■ Text block ■
Aglow

Summer, without ceremony, barges spring aside. Temperatures climb to the high twenties, tarmac bubbles, strawberries suddenly ripen, and, punctuated with brief pauses to crowd around notable insects like a large yellow underwing moth and a two-banded longhorn beetle, the children on the village green lark the day long with water pistols, paddling pools and ice lollies. More ominously, the streams and old stone water troughs are running dry, and one afternoon, a thin acrid haze hangs in the air. Smoke from the Canadian wildfires, reported to have reached Norway a few days earlier, has been expected to drift down across Europe, but nearby Pennine moorlands are ablaze too. 

The easterly wind, blowing now for the best part of a fortnight, blunts the edge of the heat. It ripples across the hillside canopy of Rawtonstall Wood, its warm gusts rising up the slope, briefly lifting the oak leaves onto their lighter-green undersides before dropping them again as it passes on. The effect of these Mexican waves is like the pulsating surges of changing colours that cross the body of an octopus as it dreams.

■ Extracted data ■
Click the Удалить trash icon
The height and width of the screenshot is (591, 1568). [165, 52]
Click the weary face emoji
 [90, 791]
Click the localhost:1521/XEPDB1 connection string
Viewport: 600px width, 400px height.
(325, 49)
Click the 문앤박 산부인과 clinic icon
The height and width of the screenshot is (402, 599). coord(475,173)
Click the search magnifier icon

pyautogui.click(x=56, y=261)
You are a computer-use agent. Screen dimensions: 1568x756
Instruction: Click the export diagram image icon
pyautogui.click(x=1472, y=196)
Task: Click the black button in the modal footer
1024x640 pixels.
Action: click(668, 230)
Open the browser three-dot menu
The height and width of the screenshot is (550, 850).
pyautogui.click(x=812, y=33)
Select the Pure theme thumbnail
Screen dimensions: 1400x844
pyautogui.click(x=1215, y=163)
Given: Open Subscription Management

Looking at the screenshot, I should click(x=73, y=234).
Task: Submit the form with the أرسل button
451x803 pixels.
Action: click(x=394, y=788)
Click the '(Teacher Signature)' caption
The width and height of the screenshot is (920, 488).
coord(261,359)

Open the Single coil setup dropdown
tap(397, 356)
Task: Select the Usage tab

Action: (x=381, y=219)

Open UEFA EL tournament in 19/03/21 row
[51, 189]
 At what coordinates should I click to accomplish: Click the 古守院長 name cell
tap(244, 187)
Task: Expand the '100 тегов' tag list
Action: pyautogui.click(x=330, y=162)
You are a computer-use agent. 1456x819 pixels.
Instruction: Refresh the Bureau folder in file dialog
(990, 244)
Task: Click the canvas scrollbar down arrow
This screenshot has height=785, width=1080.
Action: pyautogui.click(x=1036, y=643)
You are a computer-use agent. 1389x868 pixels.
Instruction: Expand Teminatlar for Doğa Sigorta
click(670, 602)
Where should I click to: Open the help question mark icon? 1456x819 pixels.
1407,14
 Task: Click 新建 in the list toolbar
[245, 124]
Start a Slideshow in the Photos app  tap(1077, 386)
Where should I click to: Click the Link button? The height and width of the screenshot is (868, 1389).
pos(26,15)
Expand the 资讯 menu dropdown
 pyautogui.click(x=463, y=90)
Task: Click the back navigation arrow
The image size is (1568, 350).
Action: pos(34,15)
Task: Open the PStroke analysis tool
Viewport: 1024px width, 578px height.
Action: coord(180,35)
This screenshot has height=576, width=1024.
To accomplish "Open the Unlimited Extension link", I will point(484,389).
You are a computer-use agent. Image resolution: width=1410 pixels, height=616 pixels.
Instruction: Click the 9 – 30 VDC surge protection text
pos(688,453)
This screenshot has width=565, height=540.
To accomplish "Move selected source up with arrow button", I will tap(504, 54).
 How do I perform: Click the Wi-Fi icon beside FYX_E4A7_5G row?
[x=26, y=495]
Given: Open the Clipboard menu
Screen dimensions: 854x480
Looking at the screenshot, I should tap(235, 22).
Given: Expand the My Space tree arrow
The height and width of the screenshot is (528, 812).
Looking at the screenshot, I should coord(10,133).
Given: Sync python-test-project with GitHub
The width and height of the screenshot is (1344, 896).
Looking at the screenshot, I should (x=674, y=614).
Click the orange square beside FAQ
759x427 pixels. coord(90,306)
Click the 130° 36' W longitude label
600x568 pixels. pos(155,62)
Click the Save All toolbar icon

■ What to do ■
a. Answer these questions using the summer passage.
(i) Which two insects do the children on the village green stop to crowd around?
(ii) For how long has the easterly wind been blowing?
(iii) Across which wood does the wind ripple?
b. Render this sentence from the summer passage in French: "The easterly wind, blowing now for the best part of a fortnight, blunts the edge of the heat."
c. Carry on the summer passage with one further paragraph in the same descriptive style, beginning after its last sentence.

■ Answers given ■
a.
(i) A large yellow underwing moth and a two-banded longhorn beetle.
(ii) The best part of a fortnight.
(iii) Rawtonstall Wood.

b. Le vent d'est, qui souffle désormais depuis près de deux semaines, émousse le tranchant de la chaleur.

c.
Tree bumblebee colonies that established unnoticed in houses in the spring become apparent as the gentle hum of fanning for nest ventilation becomes audible from loft spaces. Goslings are becoming gangly adolescents on the canal. In the school run woods, blackbird, wren and robin fledglings bounce among the bracken, great tit chicks peer from the hole occupied by great spotted woodpeckers last year, long-tailed tit parents desperately try to keep track of their young, and a sparrowhawk nestling wails. Sycamore leaves are glossed with the slick of honeydew in this bumper year for aphids, and the pavements and roads where they overhang are sticky and dark. A pair of speckled wood butterflies duel and dance in a patch of sunlight beside a bank of brambles. Everywhere, this aggregate of 300 microspecies is in flower, some white, some pink, some spent already with incipient fruits forming. They are not the only foreshadowing of late summer and the autumn to come; at the same time as boughs of hawthorn on the lane to Lower Rawtonstall are putting on a final, spectacular snowy show, down in the valley the blossom is wilted and brown and the haws are swelling.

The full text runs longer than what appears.